Friday, October 11, 2019

Going rogue

Remember Job? I'm teaching my course on the Book of Job and the arts again next semester. I thought it might be a good way to get back to it, and with enough time meaningfully to revise the storyline if needed, to read this brand new translation. But this isn't just any new translation. Edward L. Greenstein is Vergil to Job's Inferno. He's spent three decades parsing every word. Finding the fruit of his research in this form is a major event.

Greenstein thinks the text's vaunted obscurities are the result of centuries of error and timidity. A certain number of scribal errors are to be expected, especially with a text as linguistically rich and adventurous as this, and it wouldn't be surprising for some whole passages to have fallen out of sequence when papyrus came unglued (or was unbundled to accommodate the addition of Elihu). But the timidity of editors and translators had to do also with the "fundamentally amoral world"(166) the text describes, which they couldn't, or wouldn't, see,

Greenstein claims to have restored the text to something like its original form (post Elihu). The headliner, I suppose, is that, in the face of the bullying bluster of YHWH, Job doesn't concede or recant, let alone repent in dust and ashes. Instead, his final words (42:5-6, later commended by YHWH for their "honesty" at 42:8) are:

As a hearing by the ear I have heard you.
And now my eye has seen you.

That is why I am fed up;
I take pity on "dust and ashes" [=suffering humanity]. 
(Yale UP, 2019), 185

But this comes at the end of a fundamentally different story than the received one. It's not just the textual emendations, and clarification of the many ways in which Job and his friends respond to (and parody) each other and engage the language of other biblical texts - though these are significant in their own right. What changes the whole flow of the story is the restoration of 4:12-21, a vision, from Eliphaz to Job.

Yet to me did a word come in stealth,
And my ear grasped a hint of it. 
In shudders from visions of the night,
When slumber falls upon people.
Fear overcame me, and trembling; 
As shivers set my bones to shaking.

For a spirit passed across my face;
It set the hair of my flesh on end.
It stood still, but I could not discern its demeanor,
(Nor) the form in front of my eyes.

A moaning and voice did I hear:

"Can a mortal be righteous before Eloah?
Can a man be pure before his maker?
If in his servants he puts no trust,
And in his angels he finds fault,
Then all the more those who dwell in clay houses, 
Whose foundation is in the dust.

They are quashed before twilight;
From day-break until evening they are crushed;
When it is not even nightfall they forever disappear.

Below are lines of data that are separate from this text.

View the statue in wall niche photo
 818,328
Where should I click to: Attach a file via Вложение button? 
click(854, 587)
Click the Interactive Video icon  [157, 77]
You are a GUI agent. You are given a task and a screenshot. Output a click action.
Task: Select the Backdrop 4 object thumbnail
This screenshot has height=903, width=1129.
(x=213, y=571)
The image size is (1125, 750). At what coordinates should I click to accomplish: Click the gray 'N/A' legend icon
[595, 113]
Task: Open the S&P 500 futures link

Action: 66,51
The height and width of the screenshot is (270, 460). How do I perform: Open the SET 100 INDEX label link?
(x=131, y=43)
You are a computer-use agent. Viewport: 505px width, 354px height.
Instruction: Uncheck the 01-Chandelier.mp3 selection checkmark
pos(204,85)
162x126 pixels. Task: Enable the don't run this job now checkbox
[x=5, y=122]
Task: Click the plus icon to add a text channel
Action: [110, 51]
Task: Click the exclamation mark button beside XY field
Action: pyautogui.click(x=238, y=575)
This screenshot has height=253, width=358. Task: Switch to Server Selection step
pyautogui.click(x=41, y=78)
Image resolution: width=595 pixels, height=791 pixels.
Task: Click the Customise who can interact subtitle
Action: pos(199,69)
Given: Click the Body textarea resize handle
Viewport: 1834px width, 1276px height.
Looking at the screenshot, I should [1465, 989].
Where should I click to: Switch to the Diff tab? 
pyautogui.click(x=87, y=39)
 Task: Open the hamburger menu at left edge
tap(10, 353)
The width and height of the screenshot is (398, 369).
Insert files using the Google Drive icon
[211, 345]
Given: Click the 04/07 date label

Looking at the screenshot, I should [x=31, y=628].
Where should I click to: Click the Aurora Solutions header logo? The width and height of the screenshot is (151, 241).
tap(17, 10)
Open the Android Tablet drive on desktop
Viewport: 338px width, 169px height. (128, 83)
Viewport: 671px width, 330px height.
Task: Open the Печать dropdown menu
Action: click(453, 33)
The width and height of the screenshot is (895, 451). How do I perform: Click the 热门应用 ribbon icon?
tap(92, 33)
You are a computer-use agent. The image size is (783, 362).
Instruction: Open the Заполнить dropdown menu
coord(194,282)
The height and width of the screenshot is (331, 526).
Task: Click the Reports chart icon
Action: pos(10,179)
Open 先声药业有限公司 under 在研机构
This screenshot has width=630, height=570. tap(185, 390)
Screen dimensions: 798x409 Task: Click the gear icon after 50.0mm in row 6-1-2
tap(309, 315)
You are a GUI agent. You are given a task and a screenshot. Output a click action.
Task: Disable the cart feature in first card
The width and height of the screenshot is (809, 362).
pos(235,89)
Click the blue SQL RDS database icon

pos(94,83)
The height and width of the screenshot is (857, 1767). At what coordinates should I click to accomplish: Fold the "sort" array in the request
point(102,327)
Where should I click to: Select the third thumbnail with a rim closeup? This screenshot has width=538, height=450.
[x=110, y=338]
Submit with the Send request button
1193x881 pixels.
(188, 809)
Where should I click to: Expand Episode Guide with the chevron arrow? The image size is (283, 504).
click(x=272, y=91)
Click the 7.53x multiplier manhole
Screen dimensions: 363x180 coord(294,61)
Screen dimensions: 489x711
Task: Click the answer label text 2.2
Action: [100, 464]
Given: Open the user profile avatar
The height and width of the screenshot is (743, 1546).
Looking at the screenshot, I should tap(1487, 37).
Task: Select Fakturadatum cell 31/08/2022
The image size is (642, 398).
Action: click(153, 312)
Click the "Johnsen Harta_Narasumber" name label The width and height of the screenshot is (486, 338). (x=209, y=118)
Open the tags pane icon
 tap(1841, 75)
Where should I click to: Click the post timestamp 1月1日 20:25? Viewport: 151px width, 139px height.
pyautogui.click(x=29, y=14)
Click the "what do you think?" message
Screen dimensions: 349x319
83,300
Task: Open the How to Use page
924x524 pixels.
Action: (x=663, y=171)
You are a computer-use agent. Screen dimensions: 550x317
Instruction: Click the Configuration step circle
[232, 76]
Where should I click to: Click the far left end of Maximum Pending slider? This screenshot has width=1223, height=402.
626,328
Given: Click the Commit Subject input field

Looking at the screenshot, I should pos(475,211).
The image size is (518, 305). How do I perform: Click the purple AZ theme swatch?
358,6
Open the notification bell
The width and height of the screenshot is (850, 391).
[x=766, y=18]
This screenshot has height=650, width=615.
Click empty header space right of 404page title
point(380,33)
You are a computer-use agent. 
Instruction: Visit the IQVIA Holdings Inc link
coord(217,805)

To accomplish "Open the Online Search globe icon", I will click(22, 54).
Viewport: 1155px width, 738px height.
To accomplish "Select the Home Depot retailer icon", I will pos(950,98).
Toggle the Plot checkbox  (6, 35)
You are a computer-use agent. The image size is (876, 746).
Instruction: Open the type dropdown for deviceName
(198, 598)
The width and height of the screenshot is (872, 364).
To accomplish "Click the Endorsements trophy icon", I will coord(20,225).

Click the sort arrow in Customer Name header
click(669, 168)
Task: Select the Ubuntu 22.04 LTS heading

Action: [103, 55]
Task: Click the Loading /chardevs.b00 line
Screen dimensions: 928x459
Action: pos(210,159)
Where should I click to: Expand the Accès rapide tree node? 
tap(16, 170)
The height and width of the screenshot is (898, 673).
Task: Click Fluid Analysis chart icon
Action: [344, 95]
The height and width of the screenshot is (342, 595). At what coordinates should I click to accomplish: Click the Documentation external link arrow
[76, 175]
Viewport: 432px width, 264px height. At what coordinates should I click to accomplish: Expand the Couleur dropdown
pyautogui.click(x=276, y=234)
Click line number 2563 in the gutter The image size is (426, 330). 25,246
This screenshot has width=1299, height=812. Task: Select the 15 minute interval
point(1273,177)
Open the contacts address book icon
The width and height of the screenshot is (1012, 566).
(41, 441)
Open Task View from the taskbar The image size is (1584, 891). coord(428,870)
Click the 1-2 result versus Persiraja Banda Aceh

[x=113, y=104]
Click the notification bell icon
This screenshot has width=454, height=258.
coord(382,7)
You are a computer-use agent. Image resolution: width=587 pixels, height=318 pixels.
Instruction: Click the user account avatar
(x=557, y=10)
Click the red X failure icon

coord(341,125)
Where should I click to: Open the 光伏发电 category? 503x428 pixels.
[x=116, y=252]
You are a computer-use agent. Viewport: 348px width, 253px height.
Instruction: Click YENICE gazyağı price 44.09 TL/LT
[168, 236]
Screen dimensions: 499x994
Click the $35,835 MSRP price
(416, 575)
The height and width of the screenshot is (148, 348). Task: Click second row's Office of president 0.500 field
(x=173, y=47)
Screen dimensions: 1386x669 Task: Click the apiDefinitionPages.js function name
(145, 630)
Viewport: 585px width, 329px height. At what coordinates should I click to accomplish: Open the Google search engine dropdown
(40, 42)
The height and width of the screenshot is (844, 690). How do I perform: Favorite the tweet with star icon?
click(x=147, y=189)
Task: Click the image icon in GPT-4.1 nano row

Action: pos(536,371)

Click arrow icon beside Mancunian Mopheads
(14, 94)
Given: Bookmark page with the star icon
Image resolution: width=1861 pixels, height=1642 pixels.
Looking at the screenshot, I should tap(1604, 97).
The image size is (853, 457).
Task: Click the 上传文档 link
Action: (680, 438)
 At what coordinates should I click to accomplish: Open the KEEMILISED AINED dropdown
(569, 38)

Their tent-pin is pulled up on them;
They die without (ever finding) knowledge." (16-18) 

It never really made sense coming from Eliphaz, disconnected as it is from Eliphaz' arguments. It's been assimilated to Job's view for years, in fact, from Jewish liturgical song to Calvin (although all of these folks presumably encountered the same corrupted sequence Greenstein is repairing!). Restoring it to Job makes sense of much else in the text, too, from Job's complaint of being tormented by nightmares and visions (7:14) to the friends' accusation that he claims he's got inside knowledge of the divine court (15:4, 8). It also lines up with the lines in Elihu's speeches about God speaking, just once, to people in frightening nighttime dreams (33:14-17).

But moving 4:12-21 to the end of Job's first speech (ch. 3) does more than tie up loose ends. It dramatically changes the story. By the time Job breaks his silence, cursing the day of his birth, he's already had this terrifying vision. This explains why he desires death rather than an audience with God, or even an explanation. It is only in response to his friends' growing judgment that he must after all be guilty that he decides to call YHWH as a witness. He eventually lodges a formal complaint, something proposed by Eliphaz (5:8), because it requires a response. But when it comes, the response just confirms what he'd already heard, and satisfies him not at all. "That is why I am fed up." No resolution, no closure (though the restoration must mean something).

New questions arise, too. Who is this "renegade" or "rogue spirit" (Greenstein's terms) who speaks to Job? Elihu, who we can assume heard of Job's nighttime vision, thinks it came from the top. But was it sent by YHWH? Greenstein doesn't mention the possibility it might be the Satan, but there must be a reason he calls it "rogue." Stepping back a bit, who wrote this whole uncompromisingly unconsoling story, and for whom? How did it end up canonized - before or after the consciously and unconsciously pious changes to it? And did the real story somehow keep being told alongside the canonical version, the way the pious frame story did in the "legend of Job"? (Greenstein doesn't even mention debates about the primacy of prose frame or poetic center of the book.)

It's all quite exciting but it confronts me with a quandary. Should I give next semester's students this translation to read? If so, you can be sure that many will write off the whole history of Job reception - the reception of the erroneous text Greenstein claims to have corrected - as illegitimate, as presumably would he, the twisting in the wind of a tradition fundamentally unwilling to let the text speak.

I've tended always to go at least part way with "literary" approaches to the Bible, putting to one side what we're learning through historical and philological research about the problems with the texts we've inherited, and focusing instead on the text as we find it, as it finds us. Asking those sorts of text historical/critical questions is a relatively new thing, and should come near the end of this text's effective history. But I'm also persuaded by Carol Newsom that the problems Job engages resist closure, requiring the unsettling and never-ended dialogue on the level of moral imaginations the book of Job as we find it enacts. Greenstein might give glib students the chance to say it's an open and shut case.

But still, I need to start them off somewhere. I've tended to punt on this, recommending Raymond Scheindlin's translation but letting them read any version they have access to, so long as they subsequently compare it with another, and with the King James Version. Greenstein's Job, though, is qualitatively different from all of these. What to do?